Silver jubilee brings in artists from around the world.

Fierce, the Birmingham biennial festival of international performance, has announced the programme for 2022 – it marks the biggest programme ever for Fierce, celebrating the festival’s 25th anniversary. The programme welcomes international artists from Tokyo to Rio de Janiro as well as from the West Midlands. It embraces the outlandish and the new, presenting over twenty fresh and feisty productions of the kind that the festival has become acclaimed for.

The 25th anniversary festival will stage incredible works in unusual places. Fierce 2022 will explore themes including First Nations politics, non-human perspectives, rituals of cleaning and healing and gender identity. Through a line-up of joyful, compelling and subversive world and UK premieres, the festival will highlight new performance practice from around the world, with UK debut performances by many acclaimed international artists as well as unveiling a number of very special homegrown Fierce commissions.

The programme brings together a diverse range of artists and voices from around the world, united by their radical, insightful and political approaches to creating art. A festival that has been promoting Birmingham and the region across the world as a vibrant, diverse and tolerant place for the last quarter of a century, they consistently push boundaries and bring work to the West Midlands that is at the forefront of the international creative world, providing a fresh and feisty voice for the city.

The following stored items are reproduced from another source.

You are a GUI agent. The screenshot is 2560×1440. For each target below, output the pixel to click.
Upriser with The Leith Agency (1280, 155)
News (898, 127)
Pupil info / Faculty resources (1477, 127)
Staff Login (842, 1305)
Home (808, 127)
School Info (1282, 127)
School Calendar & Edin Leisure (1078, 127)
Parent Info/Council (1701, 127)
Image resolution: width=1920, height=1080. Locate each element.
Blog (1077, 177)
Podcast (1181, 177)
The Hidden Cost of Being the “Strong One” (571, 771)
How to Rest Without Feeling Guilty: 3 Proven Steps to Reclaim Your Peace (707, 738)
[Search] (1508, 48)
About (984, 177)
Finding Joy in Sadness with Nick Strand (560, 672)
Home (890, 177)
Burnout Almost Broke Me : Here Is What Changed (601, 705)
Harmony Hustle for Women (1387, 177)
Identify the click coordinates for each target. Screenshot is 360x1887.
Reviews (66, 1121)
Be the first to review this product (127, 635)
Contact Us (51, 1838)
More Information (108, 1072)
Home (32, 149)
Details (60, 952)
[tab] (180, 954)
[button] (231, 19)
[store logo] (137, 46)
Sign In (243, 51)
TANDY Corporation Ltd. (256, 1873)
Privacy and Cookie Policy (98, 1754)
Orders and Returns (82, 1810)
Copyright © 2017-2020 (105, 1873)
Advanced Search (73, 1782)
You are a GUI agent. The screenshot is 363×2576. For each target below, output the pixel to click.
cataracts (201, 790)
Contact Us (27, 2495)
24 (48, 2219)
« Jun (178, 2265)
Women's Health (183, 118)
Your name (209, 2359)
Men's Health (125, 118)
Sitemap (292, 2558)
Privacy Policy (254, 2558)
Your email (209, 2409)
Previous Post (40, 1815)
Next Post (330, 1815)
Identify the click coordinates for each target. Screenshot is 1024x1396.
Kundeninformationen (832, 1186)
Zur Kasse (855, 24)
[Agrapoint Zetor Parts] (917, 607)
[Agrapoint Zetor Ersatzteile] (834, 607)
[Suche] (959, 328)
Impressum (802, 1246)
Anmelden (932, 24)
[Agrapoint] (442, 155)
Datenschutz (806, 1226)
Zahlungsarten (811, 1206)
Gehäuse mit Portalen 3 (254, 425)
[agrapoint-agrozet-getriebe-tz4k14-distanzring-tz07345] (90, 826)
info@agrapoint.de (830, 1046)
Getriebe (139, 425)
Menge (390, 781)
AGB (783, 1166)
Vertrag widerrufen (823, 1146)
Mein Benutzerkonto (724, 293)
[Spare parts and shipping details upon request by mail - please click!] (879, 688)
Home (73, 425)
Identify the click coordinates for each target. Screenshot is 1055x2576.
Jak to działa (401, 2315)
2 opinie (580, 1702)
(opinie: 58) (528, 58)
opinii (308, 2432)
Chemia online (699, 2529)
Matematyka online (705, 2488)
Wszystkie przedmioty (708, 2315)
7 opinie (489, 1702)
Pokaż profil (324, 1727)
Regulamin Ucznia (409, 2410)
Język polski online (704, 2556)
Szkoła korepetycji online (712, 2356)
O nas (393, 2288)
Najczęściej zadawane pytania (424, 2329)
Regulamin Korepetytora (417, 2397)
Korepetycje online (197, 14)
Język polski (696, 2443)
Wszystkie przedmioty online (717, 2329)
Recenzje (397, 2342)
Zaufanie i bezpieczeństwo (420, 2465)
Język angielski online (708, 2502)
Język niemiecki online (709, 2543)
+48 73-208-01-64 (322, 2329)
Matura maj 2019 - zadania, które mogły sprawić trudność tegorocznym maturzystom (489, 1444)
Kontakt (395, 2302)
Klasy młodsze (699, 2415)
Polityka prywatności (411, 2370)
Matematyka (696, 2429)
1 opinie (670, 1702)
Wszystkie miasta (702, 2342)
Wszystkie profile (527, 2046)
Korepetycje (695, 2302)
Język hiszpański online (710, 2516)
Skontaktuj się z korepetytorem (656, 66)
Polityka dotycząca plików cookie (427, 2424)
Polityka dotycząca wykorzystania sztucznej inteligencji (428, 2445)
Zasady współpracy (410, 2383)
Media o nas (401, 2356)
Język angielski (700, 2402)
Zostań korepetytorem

The announcement of the 25th anniversary festival programme comes in one of the most ambitious years yet for Fierce, the company having produced two major projects at Birmingham Festival 2022 this summer. Key To The City reached over 50,000 people and gave citizens new encounters across their city and the Healing Gardens of Bab brought queer artists from all over the Commonwealth to the West Midlands to interrogate their relationships with the British Empire during the Commonwealth Games.

Artistic Director of Fierce Aaron Wright says: “The enfant terrible of the British Festival scene may well be coming of age, but we’re thoroughly refusing to grow up! It’s already been a huge 25th anniversary year for Fierce, but we still have our biggest programme to come. Postponed from 2021, this programme has been three years in the making and represents some of the most exciting performance being made in the world today. We can’t wait to bring this world class programme to audiences across the West Midlands.”